The End of Rehabilitation

1

Getting Tough on Women

How Punishment Changed
Everything’s changing. We’re not supposed to call the warden “Daddy” anymore.
—Prisoner, on the transition to the new prison
Unfounding is like rewriting history.
—Warden Richardson
Warden Richardson looked uncomfortable during the press conference. He was a large man with a commanding presence, but today, as he waited to be introduced, he was decidedly unsettled. He alternately shifted his weight forward onto the balls of his feet and then backward onto his heels until he lost his balance and had to be steadied by a correctional officer. He fumbled with his watchband, wiped his eyeglasses, and elaborately folded and refolded his handkerchief before returning it to his pocket. When it was finally his turn to speak, he appeared startled and asked a well-dressed man to his left if he would prefer to introduce himself. The man smiled faintly and nodded for the warden to begin. The warden cleared his throat, welcomed everyone to East State Women’s Correctional Institution, and declared, “Today is the sixty-fifth anniversary of our founding as the first and only women’s prison in the state. I am also pleased to announce that we are here to celebrate not one but two anniversaries, for today is the first anniversary of our future.” He spoke briefly of the prison’s origins in the 19th-century reformatory movement and its long-standing commitment to rehabilitating women prisoners. He then motioned the well-dressed man to come forward and introduced him as a “partner and pioneer in correctional innovation” and a “strategic resource for winning the War on Drugs.”
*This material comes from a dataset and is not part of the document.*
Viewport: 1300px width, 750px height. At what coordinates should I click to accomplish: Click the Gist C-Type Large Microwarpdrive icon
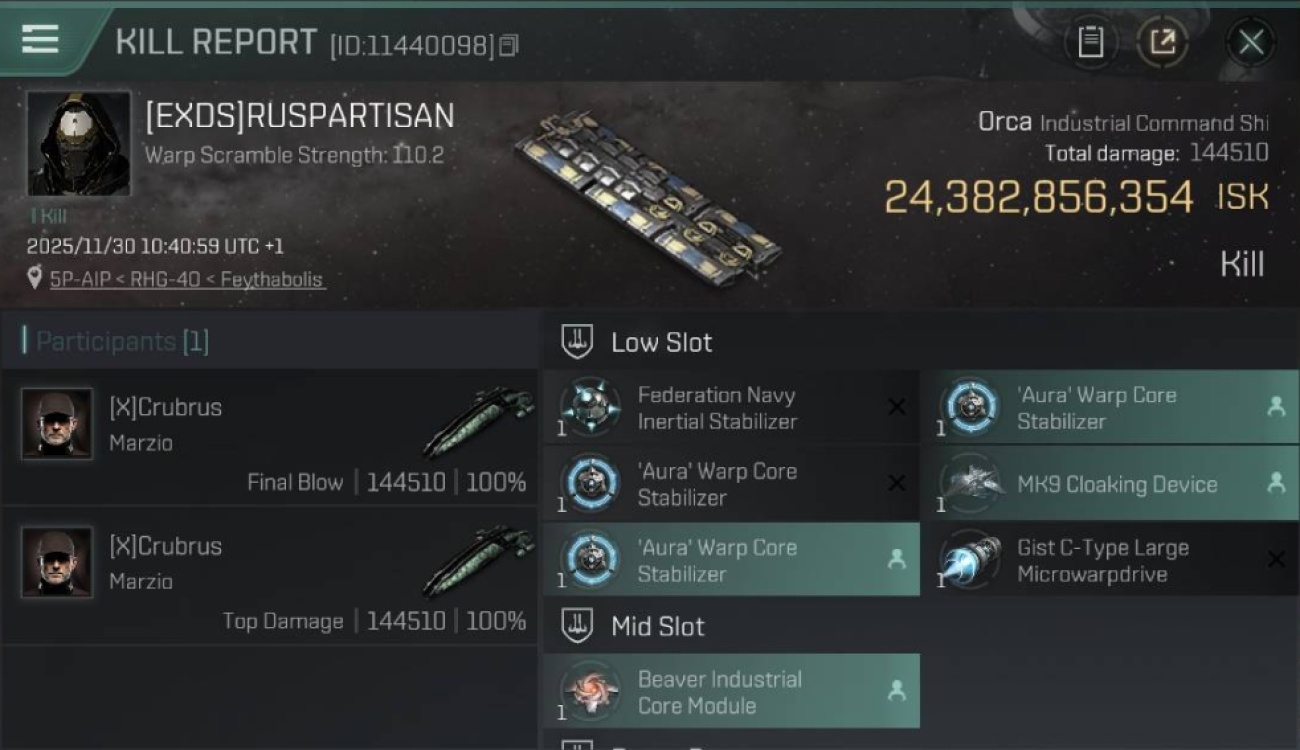[969, 560]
The press conference took place in January 1994, a year considered by many state officials to be a turning point in the War on Drugs. Arrests and convictions of drug offenders had reached unprecedented highs. The punishments associated with drug crimes, particularly cocaine-related incidents, had become demonstrably harsher, and most carried mandatory multiyear prison sentences. Men and women convicted of drug offenses were now more likely to be sentenced to prison and, while there, serve considerably longer terms. Prisons across the state had also changed. Funding for rehabilitation, vocational, and education programs was sharply reduced and in many of the men’s prisons dropped altogether. Surplus funding went to new prison construction and the acquisition of surveillance and restraint technologies like ceiling-mounted cameras and fortified cell doors. In annual criminal justice reports and political stump speeches, politicians and bureaucrats presented increases in arrest and incarceration rates and the “hardening” of prisons as good things, signs that local agencies and the state government were winning the War on Drugs.
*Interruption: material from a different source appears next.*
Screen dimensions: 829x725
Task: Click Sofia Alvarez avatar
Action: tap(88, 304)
The flaw in this formulation—one that had recently come to dominant political discourse behind the doors of the state capitol—was a sizeable and politically unwieldy overcrowding problem in the state’s only prison for women. Poor conditions in the prison had attracted national attention, prompting investigations by human rights groups and a series of class action lawsuits charging the state with violating the 8th Amendment’s ban on cruel and unusual punishment. State officials responded by building a new, larger facility for women in 1992. When, just eighteen months later, it too became overcrowded, both prison administrators and state officials faced a formidable problem—how to reduce the size of the prison population without appearing soft on crime? Mandatory sentencing policies meant that early release and community-based rehabilitation programs were out of the question. The political climate in the state, particularly widespread support for a punitive response to drug offenders, positioned reform as not only the antithesis of punishment, but as a failed and pointless endeavor. What was needed was a response to the overcrowding problem that would embody the ideals of the “tough on crime” movement while serving to shrink the size of the prisoner population.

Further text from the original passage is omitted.